Urban natures
Bryan Joel Mariano, The Philippines
Plants will continue to thrive, but only if we let them. They resist and adapt because of external forces, including those that are exerted by humans. City life attests to constant renegotiations of ecological relationships. Depending on where and how we look at it — a bird’s or worm’s eye view, on a facade of brutalist architecture or through a glass wall, closer or farther — there will always be a connection through the art of noticing, where we will come to realize the multifarious ways that boundaries, rather than being discrete lines, become porous and transversal. In the time of the pandemic, we can learn from nature in cities as they continue to thrive and reclaim themselves. We can reflect on the forces that we humans exert to assert our desires to be in place. As Italo Calvino writes, “cities, like dreams, are made of desires and fears, even if the thread of their discourse is secret, their rules are absurd, their perspectives deceitful, and everything conceals something else”. The collective desires and fears, both of humans and plants, are manifested in this series of diptychs. Urban natures intends to capture a representation of different meshworks of everyday life and the relentless desire of thriving in times of crisis.

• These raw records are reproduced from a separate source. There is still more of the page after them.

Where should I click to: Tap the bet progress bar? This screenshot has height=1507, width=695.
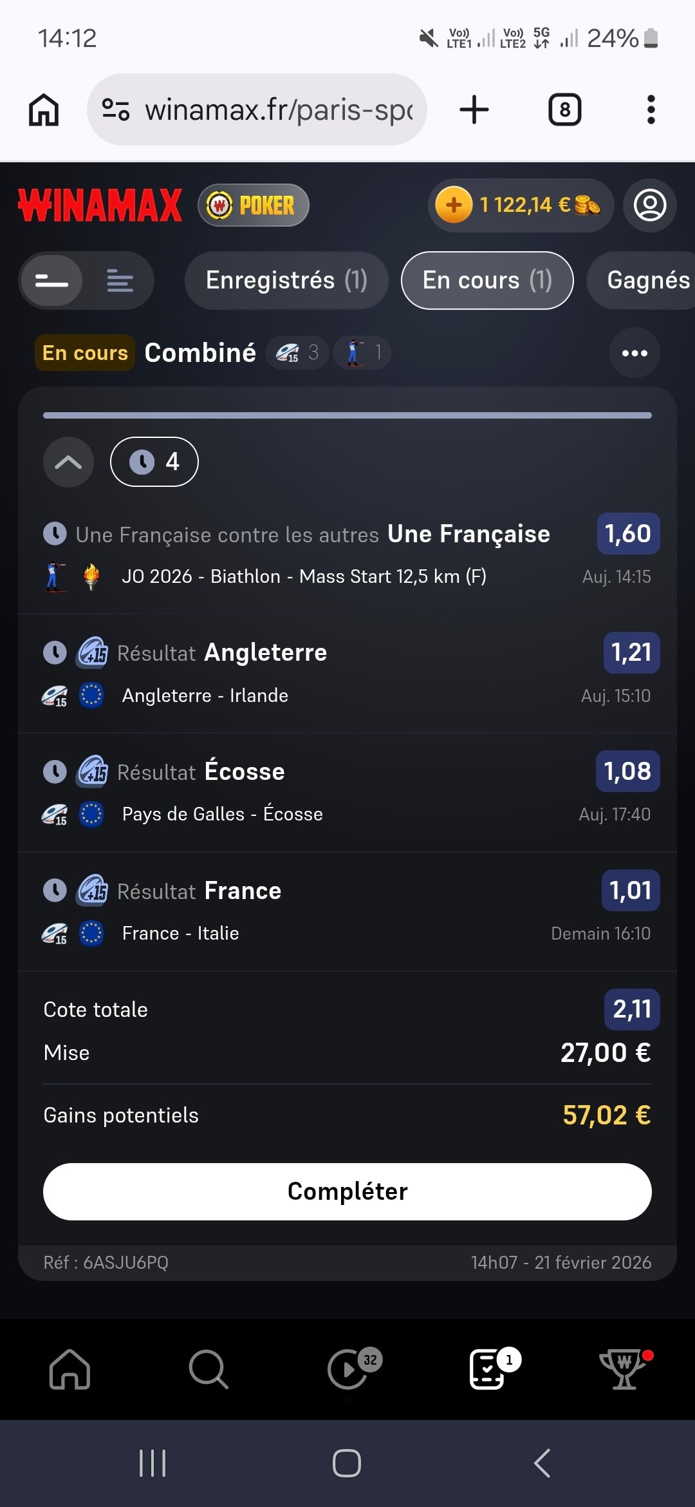click(348, 415)
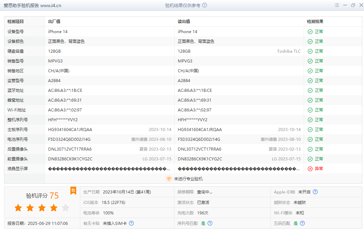The width and height of the screenshot is (364, 235).
Task: Open the help icon for 序列号匹配
Action: click(x=210, y=223)
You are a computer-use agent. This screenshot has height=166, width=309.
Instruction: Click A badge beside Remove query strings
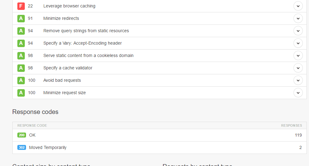[x=21, y=31]

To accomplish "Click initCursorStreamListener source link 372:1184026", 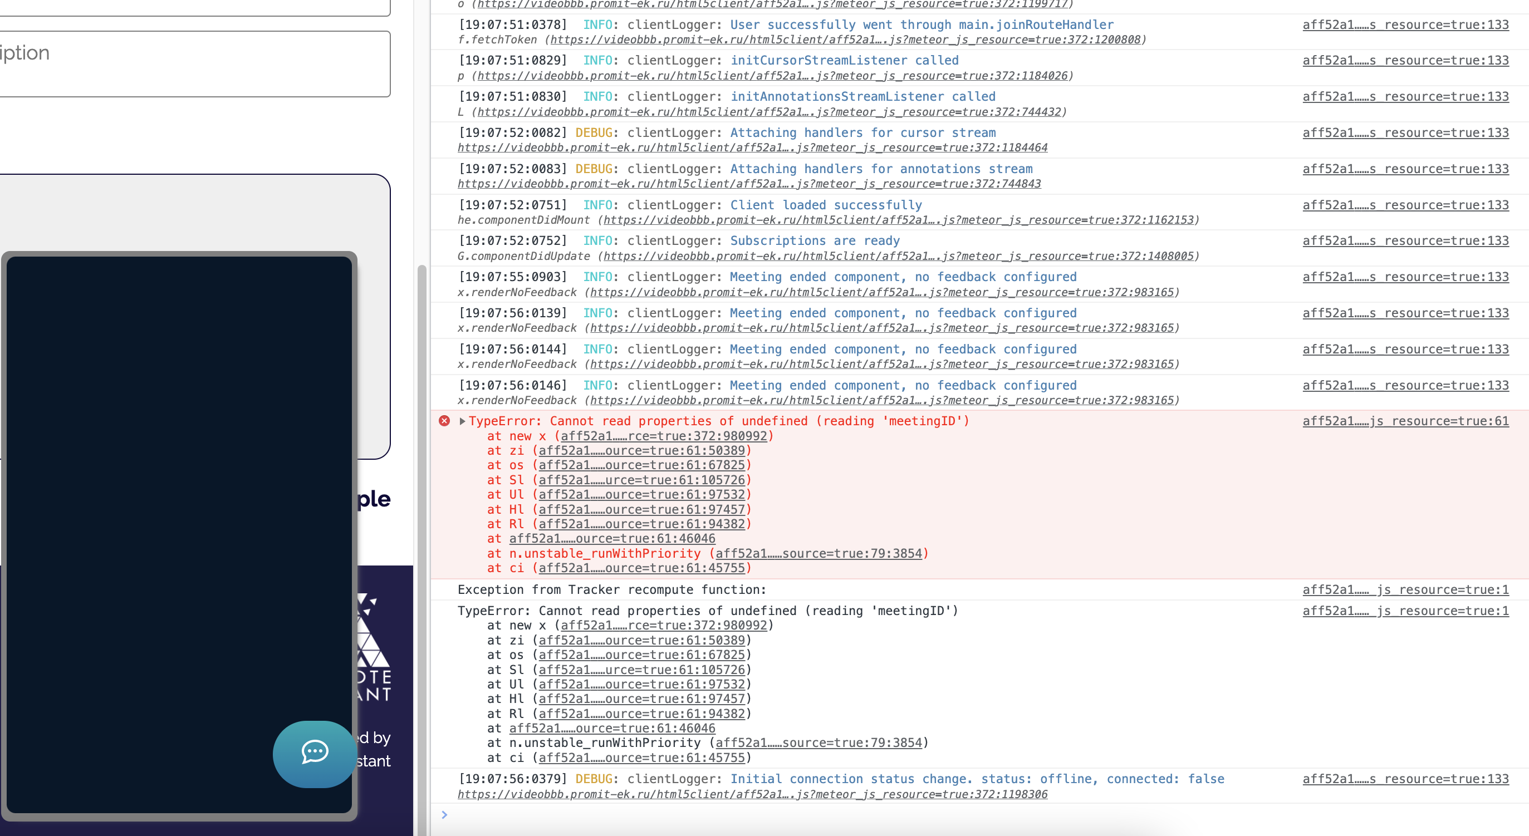I will pos(772,76).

Bryan Joel Mariano is the Knowledge Management Specialist of Forest Foundation Philippines. He holds a Bachelor of Science degree in Development Communication from University of the Philippines Los Baños. His interest in knowledge co-production, nature-culture relations, and more-than-human discourse was largely shaped by taking a Master of Science in Geography at the University of the Philippines Diliman and through his work at the Foundation. Currently, he is pursuing a Master of Communication of Science and Innovation at the University of Trento, Italy.